§ **WORK INSTRUCTIONS**
Copy out the items below, replacing every "Screen dimensions:" with "Screen size:" and changing nothing else.

Raw records:
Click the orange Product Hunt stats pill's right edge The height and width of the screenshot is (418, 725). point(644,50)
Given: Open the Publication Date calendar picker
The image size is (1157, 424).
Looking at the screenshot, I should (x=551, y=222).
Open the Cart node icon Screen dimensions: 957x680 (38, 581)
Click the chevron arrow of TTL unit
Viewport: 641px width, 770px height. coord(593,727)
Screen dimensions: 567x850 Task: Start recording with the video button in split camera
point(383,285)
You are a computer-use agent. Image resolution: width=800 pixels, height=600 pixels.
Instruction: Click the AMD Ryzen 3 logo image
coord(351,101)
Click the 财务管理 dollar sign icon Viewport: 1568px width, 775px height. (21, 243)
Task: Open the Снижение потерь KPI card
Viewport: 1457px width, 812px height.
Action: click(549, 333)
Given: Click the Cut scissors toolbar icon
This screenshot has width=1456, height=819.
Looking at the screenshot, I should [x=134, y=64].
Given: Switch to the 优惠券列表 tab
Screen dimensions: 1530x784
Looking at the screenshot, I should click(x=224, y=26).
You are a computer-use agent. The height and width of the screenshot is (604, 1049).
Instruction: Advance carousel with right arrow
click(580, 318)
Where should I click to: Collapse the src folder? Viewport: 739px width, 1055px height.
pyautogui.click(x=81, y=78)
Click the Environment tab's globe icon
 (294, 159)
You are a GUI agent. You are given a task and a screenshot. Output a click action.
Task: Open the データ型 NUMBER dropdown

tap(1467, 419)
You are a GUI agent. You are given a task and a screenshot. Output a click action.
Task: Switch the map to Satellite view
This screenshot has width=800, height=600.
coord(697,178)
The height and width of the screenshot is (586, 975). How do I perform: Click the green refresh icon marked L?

§ **TASK SOLUTION**
Click the orange Product Hunt stats pill's right edge The height and width of the screenshot is (418, 725). point(644,50)
Given: Open the Publication Date calendar picker
The image size is (1157, 424).
Looking at the screenshot, I should (x=551, y=222).
Open the Cart node icon Screen size: 957x680 (38, 581)
Click the chevron arrow of TTL unit
Viewport: 641px width, 770px height. coord(593,727)
Screen size: 567x850 Task: Start recording with the video button in split camera
point(383,285)
You are a computer-use agent. Image resolution: width=800 pixels, height=600 pixels.
Instruction: Click the AMD Ryzen 3 logo image
coord(351,101)
Click the 财务管理 dollar sign icon Viewport: 1568px width, 775px height. (21, 243)
Task: Open the Снижение потерь KPI card
Viewport: 1457px width, 812px height.
Action: click(549, 333)
Given: Click the Cut scissors toolbar icon
This screenshot has width=1456, height=819.
Looking at the screenshot, I should [x=134, y=64].
Given: Switch to the 优惠券列表 tab
Screen size: 1530x784
Looking at the screenshot, I should click(x=224, y=26).
You are a computer-use agent. The height and width of the screenshot is (604, 1049).
Instruction: Advance carousel with right arrow
click(580, 318)
Where should I click to: Collapse the src folder? Viewport: 739px width, 1055px height.
pyautogui.click(x=81, y=78)
Click the Environment tab's globe icon
 (294, 159)
You are a GUI agent. You are given a task and a screenshot. Output a click action.
Task: Open the データ型 NUMBER dropdown

tap(1467, 419)
You are a GUI agent. You are given a task and a screenshot. Output a click action.
Task: Switch the map to Satellite view
This screenshot has width=800, height=600.
coord(697,178)
The height and width of the screenshot is (586, 975). How do I perform: Click the green refresh icon marked L?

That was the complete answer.